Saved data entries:
▬▬▬▬▬▬

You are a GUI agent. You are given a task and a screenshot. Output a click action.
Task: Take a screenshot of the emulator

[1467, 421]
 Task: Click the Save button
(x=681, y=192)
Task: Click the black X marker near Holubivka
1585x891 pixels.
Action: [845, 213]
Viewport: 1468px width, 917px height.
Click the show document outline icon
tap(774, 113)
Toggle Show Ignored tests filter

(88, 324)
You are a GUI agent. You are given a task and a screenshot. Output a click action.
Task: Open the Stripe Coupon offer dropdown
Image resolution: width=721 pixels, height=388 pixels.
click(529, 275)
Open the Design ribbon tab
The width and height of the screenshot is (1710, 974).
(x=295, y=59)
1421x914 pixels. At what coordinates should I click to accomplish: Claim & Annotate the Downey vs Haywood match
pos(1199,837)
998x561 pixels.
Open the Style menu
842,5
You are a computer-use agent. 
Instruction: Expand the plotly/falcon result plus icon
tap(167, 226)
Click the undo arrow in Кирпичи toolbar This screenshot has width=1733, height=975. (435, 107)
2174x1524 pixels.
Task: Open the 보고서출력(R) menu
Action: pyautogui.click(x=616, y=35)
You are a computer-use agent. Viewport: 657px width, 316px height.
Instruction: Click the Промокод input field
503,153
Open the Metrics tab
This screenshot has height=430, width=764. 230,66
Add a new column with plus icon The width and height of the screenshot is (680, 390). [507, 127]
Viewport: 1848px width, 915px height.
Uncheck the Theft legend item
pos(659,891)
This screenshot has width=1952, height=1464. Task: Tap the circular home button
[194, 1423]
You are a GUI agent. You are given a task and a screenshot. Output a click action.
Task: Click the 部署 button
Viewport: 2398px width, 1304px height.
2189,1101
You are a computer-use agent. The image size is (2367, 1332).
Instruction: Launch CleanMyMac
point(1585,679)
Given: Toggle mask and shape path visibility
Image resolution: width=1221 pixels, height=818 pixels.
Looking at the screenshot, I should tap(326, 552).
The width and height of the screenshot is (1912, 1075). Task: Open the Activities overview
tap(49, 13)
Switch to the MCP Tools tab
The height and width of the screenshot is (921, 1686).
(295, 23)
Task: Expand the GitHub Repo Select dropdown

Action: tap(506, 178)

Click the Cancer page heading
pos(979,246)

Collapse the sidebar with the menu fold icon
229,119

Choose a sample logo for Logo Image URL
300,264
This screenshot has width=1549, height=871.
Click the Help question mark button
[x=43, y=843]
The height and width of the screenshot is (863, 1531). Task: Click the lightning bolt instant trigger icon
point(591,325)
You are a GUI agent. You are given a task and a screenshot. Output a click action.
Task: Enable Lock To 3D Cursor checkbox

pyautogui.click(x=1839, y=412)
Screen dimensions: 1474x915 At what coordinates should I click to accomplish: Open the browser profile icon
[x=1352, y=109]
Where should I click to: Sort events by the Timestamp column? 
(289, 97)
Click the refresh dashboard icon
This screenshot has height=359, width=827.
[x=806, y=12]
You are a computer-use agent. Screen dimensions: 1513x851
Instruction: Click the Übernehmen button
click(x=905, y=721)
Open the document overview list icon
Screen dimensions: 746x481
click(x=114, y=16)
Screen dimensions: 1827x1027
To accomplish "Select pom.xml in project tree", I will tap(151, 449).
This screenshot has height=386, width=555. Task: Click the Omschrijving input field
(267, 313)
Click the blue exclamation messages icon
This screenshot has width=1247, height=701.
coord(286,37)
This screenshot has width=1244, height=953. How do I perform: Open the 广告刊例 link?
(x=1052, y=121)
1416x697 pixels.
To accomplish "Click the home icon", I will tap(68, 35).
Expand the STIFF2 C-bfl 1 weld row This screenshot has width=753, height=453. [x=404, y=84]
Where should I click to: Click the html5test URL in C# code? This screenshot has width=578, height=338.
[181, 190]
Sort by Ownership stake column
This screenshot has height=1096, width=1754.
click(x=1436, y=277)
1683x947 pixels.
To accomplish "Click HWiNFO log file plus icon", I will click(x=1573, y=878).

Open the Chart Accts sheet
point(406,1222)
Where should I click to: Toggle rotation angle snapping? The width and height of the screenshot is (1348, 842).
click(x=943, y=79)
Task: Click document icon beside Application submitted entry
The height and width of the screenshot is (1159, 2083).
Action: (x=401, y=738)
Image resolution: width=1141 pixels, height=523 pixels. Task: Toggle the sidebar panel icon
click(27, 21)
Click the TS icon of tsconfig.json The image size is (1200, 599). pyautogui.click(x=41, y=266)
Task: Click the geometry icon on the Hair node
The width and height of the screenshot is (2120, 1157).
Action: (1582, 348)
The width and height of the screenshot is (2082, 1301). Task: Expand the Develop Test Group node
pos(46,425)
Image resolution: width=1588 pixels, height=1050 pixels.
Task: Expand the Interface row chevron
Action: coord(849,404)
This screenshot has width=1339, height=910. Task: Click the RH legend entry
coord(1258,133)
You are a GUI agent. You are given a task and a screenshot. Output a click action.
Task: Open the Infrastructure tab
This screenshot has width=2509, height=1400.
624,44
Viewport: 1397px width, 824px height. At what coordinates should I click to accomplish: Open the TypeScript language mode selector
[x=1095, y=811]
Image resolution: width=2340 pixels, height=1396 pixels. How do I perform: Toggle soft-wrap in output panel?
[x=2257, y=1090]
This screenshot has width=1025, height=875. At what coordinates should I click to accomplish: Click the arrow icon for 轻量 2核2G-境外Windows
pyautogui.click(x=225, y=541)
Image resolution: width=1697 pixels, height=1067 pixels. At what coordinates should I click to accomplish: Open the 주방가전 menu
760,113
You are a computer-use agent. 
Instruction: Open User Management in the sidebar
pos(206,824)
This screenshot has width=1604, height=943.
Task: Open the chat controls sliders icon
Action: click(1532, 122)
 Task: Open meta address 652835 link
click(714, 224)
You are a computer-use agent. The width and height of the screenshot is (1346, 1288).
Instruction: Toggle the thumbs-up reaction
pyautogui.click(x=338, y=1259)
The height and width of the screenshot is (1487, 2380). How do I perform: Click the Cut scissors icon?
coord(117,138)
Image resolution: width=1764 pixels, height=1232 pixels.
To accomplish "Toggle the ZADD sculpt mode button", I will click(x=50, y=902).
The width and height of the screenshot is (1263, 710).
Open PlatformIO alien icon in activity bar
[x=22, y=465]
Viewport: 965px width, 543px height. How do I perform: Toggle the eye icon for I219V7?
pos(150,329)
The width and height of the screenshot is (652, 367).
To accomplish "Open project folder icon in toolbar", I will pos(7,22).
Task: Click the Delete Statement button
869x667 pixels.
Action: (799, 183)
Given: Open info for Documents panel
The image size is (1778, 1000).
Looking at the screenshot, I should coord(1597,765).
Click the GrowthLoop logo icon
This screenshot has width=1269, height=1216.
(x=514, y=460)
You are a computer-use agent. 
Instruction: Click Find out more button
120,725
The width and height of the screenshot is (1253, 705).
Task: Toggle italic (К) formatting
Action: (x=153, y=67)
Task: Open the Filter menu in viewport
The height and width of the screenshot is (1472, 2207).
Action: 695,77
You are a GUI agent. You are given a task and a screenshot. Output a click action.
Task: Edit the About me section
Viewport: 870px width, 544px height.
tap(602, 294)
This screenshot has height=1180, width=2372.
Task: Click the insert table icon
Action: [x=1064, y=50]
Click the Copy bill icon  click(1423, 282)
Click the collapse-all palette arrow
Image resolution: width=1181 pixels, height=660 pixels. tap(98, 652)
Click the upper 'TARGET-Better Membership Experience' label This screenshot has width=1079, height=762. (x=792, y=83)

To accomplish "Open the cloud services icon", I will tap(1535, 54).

▬▬▬▬▬▬

- What is expected: Repeat the data exactly. Omit nothing.

- Response:
You are a GUI agent. You are given a task and a screenshot. Output a click action.
Task: Take a screenshot of the emulator

[1467, 421]
 Task: Click the Save button
(x=681, y=192)
Task: Click the black X marker near Holubivka
1585x891 pixels.
Action: [845, 213]
Viewport: 1468px width, 917px height.
Click the show document outline icon
tap(774, 113)
Toggle Show Ignored tests filter

(88, 324)
You are a GUI agent. You are given a task and a screenshot. Output a click action.
Task: Open the Stripe Coupon offer dropdown
Image resolution: width=721 pixels, height=388 pixels.
click(529, 275)
Open the Design ribbon tab
The width and height of the screenshot is (1710, 974).
(x=295, y=59)
1421x914 pixels. At what coordinates should I click to accomplish: Claim & Annotate the Downey vs Haywood match
pos(1199,837)
998x561 pixels.
Open the Style menu
842,5
You are a computer-use agent. 
Instruction: Expand the plotly/falcon result plus icon
tap(167, 226)
Click the undo arrow in Кирпичи toolbar This screenshot has width=1733, height=975. (435, 107)
2174x1524 pixels.
Task: Open the 보고서출력(R) menu
Action: pyautogui.click(x=616, y=35)
You are a computer-use agent. Viewport: 657px width, 316px height.
Instruction: Click the Промокод input field
503,153
Open the Metrics tab
This screenshot has height=430, width=764. 230,66
Add a new column with plus icon The width and height of the screenshot is (680, 390). [507, 127]
Viewport: 1848px width, 915px height.
Uncheck the Theft legend item
pos(659,891)
This screenshot has width=1952, height=1464. Task: Tap the circular home button
[194, 1423]
You are a GUI agent. You are given a task and a screenshot. Output a click action.
Task: Click the 部署 button
Viewport: 2398px width, 1304px height.
2189,1101
You are a computer-use agent. The image size is (2367, 1332).
Instruction: Launch CleanMyMac
point(1585,679)
Given: Toggle mask and shape path visibility
Image resolution: width=1221 pixels, height=818 pixels.
Looking at the screenshot, I should tap(326, 552).
The width and height of the screenshot is (1912, 1075). Task: Open the Activities overview
tap(49, 13)
Switch to the MCP Tools tab
The height and width of the screenshot is (921, 1686).
(295, 23)
Task: Expand the GitHub Repo Select dropdown

Action: tap(506, 178)

Click the Cancer page heading
pos(979,246)

Collapse the sidebar with the menu fold icon
229,119

Choose a sample logo for Logo Image URL
300,264
This screenshot has width=1549, height=871.
Click the Help question mark button
[x=43, y=843]
The height and width of the screenshot is (863, 1531). Task: Click the lightning bolt instant trigger icon
point(591,325)
You are a GUI agent. You are given a task and a screenshot. Output a click action.
Task: Enable Lock To 3D Cursor checkbox

pyautogui.click(x=1839, y=412)
Screen dimensions: 1474x915 At what coordinates should I click to accomplish: Open the browser profile icon
[x=1352, y=109]
Where should I click to: Sort events by the Timestamp column? 
(289, 97)
Click the refresh dashboard icon
This screenshot has height=359, width=827.
[x=806, y=12]
You are a computer-use agent. Screen dimensions: 1513x851
Instruction: Click the Übernehmen button
click(x=905, y=721)
Open the document overview list icon
Screen dimensions: 746x481
click(x=114, y=16)
Screen dimensions: 1827x1027
To accomplish "Select pom.xml in project tree", I will tap(151, 449).
This screenshot has height=386, width=555. Task: Click the Omschrijving input field
(267, 313)
Click the blue exclamation messages icon
This screenshot has width=1247, height=701.
coord(286,37)
This screenshot has width=1244, height=953. How do I perform: Open the 广告刊例 link?
(x=1052, y=121)
1416x697 pixels.
To accomplish "Click the home icon", I will tap(68, 35).
Expand the STIFF2 C-bfl 1 weld row This screenshot has width=753, height=453. [x=404, y=84]
Where should I click to: Click the html5test URL in C# code? This screenshot has width=578, height=338.
[181, 190]
Sort by Ownership stake column
This screenshot has height=1096, width=1754.
click(x=1436, y=277)
1683x947 pixels.
To accomplish "Click HWiNFO log file plus icon", I will click(x=1573, y=878).

Open the Chart Accts sheet
point(406,1222)
Where should I click to: Toggle rotation angle snapping? The width and height of the screenshot is (1348, 842).
click(x=943, y=79)
Task: Click document icon beside Application submitted entry
The height and width of the screenshot is (1159, 2083).
Action: (x=401, y=738)
Image resolution: width=1141 pixels, height=523 pixels. Task: Toggle the sidebar panel icon
click(27, 21)
Click the TS icon of tsconfig.json The image size is (1200, 599). pyautogui.click(x=41, y=266)
Task: Click the geometry icon on the Hair node
The width and height of the screenshot is (2120, 1157).
Action: (1582, 348)
The width and height of the screenshot is (2082, 1301). Task: Expand the Develop Test Group node
pos(46,425)
Image resolution: width=1588 pixels, height=1050 pixels.
Task: Expand the Interface row chevron
Action: coord(849,404)
This screenshot has width=1339, height=910. Task: Click the RH legend entry
coord(1258,133)
You are a GUI agent. You are given a task and a screenshot. Output a click action.
Task: Open the Infrastructure tab
This screenshot has width=2509, height=1400.
624,44
Viewport: 1397px width, 824px height. At what coordinates should I click to accomplish: Open the TypeScript language mode selector
[x=1095, y=811]
Image resolution: width=2340 pixels, height=1396 pixels. How do I perform: Toggle soft-wrap in output panel?
[x=2257, y=1090]
This screenshot has width=1025, height=875. At what coordinates should I click to accomplish: Click the arrow icon for 轻量 2核2G-境外Windows
pyautogui.click(x=225, y=541)
Image resolution: width=1697 pixels, height=1067 pixels. At what coordinates should I click to accomplish: Open the 주방가전 menu
760,113
You are a computer-use agent. 
Instruction: Open User Management in the sidebar
pos(206,824)
This screenshot has width=1604, height=943.
Task: Open the chat controls sliders icon
Action: click(1532, 122)
 Task: Open meta address 652835 link
click(714, 224)
You are a computer-use agent. The width and height of the screenshot is (1346, 1288).
Instruction: Toggle the thumbs-up reaction
pyautogui.click(x=338, y=1259)
The height and width of the screenshot is (1487, 2380). How do I perform: Click the Cut scissors icon?
coord(117,138)
Image resolution: width=1764 pixels, height=1232 pixels.
To accomplish "Toggle the ZADD sculpt mode button", I will click(x=50, y=902).
The width and height of the screenshot is (1263, 710).
Open PlatformIO alien icon in activity bar
[x=22, y=465]
Viewport: 965px width, 543px height. How do I perform: Toggle the eye icon for I219V7?
pos(150,329)
The width and height of the screenshot is (652, 367).
To accomplish "Open project folder icon in toolbar", I will pos(7,22).
Task: Click the Delete Statement button
869x667 pixels.
Action: (799, 183)
Given: Open info for Documents panel
The image size is (1778, 1000).
Looking at the screenshot, I should coord(1597,765).
Click the GrowthLoop logo icon
This screenshot has width=1269, height=1216.
(x=514, y=460)
You are a computer-use agent. 
Instruction: Click Find out more button
120,725
The width and height of the screenshot is (1253, 705).
Task: Toggle italic (К) formatting
Action: (x=153, y=67)
Task: Open the Filter menu in viewport
The height and width of the screenshot is (1472, 2207).
Action: 695,77
You are a GUI agent. You are given a task and a screenshot. Output a click action.
Task: Edit the About me section
Viewport: 870px width, 544px height.
tap(602, 294)
This screenshot has height=1180, width=2372.
Task: Click the insert table icon
Action: [x=1064, y=50]
Click the Copy bill icon  click(1423, 282)
Click the collapse-all palette arrow
Image resolution: width=1181 pixels, height=660 pixels. tap(98, 652)
Click the upper 'TARGET-Better Membership Experience' label This screenshot has width=1079, height=762. (x=792, y=83)

To accomplish "Open the cloud services icon", I will tap(1535, 54).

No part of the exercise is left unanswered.